WHAT YOU ARE ASKED TO DO
Write each line below back out exactly, omitting its pictures.

EXERCISE MATERIALS

===

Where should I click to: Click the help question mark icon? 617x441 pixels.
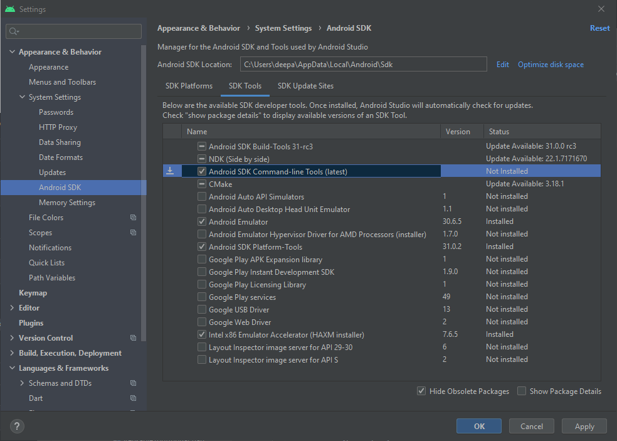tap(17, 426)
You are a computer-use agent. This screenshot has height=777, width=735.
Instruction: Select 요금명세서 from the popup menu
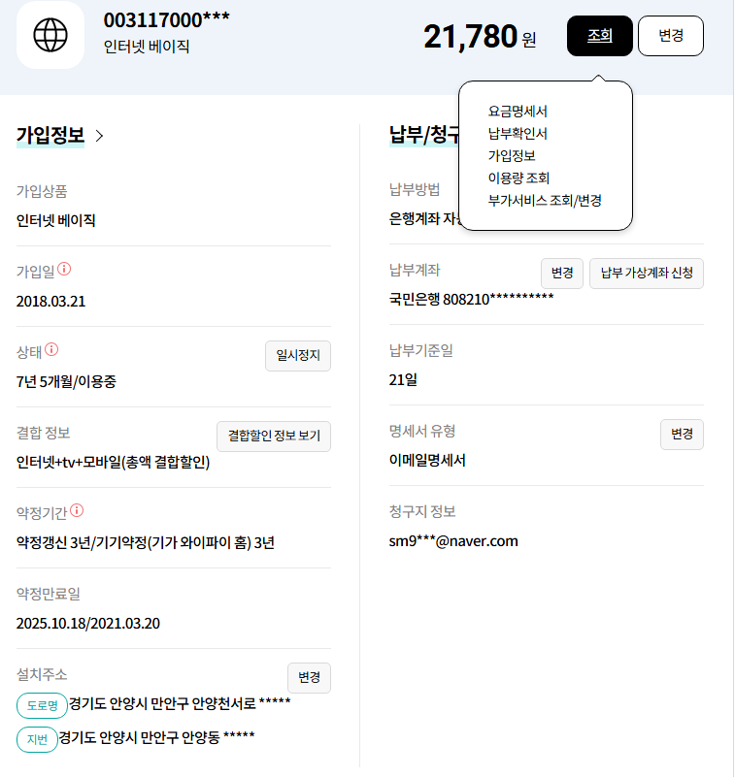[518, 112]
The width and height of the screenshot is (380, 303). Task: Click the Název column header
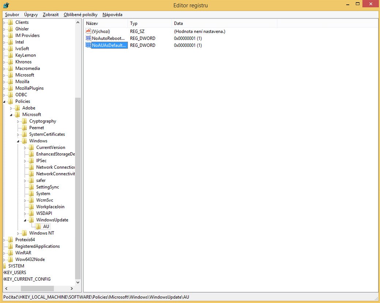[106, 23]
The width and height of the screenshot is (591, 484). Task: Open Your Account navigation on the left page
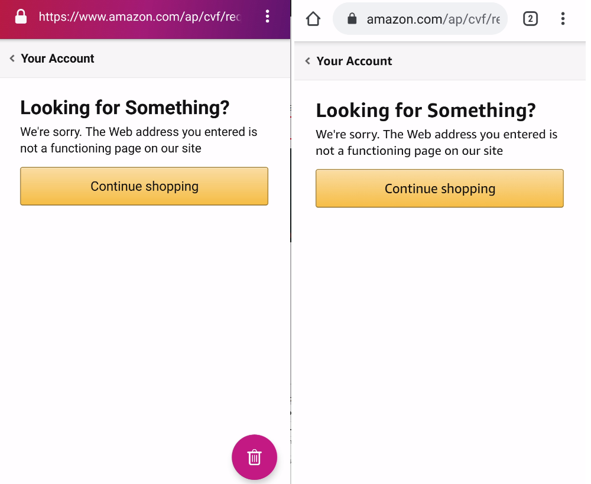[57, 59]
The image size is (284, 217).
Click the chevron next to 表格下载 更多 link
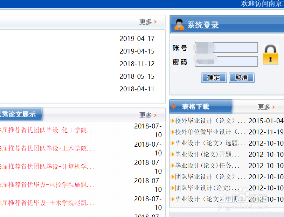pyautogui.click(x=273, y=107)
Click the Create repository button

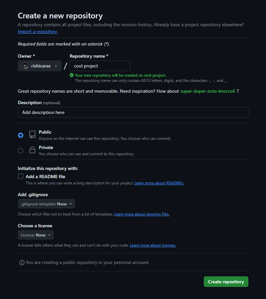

===

WRITTEN ANSWER
Where should I click to: Click the help question mark icon? 617x441 pixels.
tap(17, 426)
You are a computer-use agent. This screenshot has height=777, width=735.
Instruction: Select 요금명세서 from the popup menu
[518, 112]
The width and height of the screenshot is (380, 303). Task: Click the Název column header
[106, 23]
The width and height of the screenshot is (591, 484). Task: Open Your Account navigation on the left page
[57, 59]
The image size is (284, 217).
Click the chevron next to 表格下载 更多 link
pyautogui.click(x=273, y=107)
Click the Create repository button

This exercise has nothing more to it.